START MATERIAL TO PROCESS

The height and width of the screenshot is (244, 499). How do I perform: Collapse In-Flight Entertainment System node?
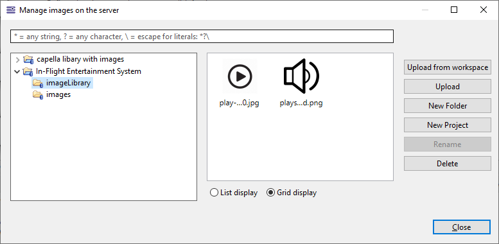(17, 71)
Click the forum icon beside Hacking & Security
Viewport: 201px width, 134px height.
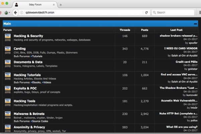pyautogui.click(x=8, y=38)
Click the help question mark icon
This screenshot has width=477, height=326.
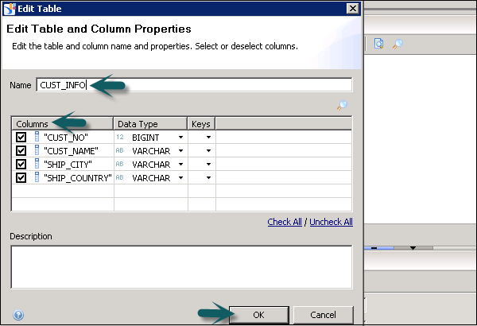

END MATERIAL TO PROCESS

▶ [DIRECTION]:
Render the lines of the records above as a numbered list, leaving out blank lines and omitting the pictures.

▶ [SOLUTION]:
1. The height and width of the screenshot is (244, 499). How do I perform: Collapse In-Flight Entertainment System node?
2. (17, 71)
3. Click the forum icon beside Hacking & Security
4. Viewport: 201px width, 134px height.
5. pyautogui.click(x=8, y=38)
6. Click the help question mark icon
7. This screenshot has width=477, height=326.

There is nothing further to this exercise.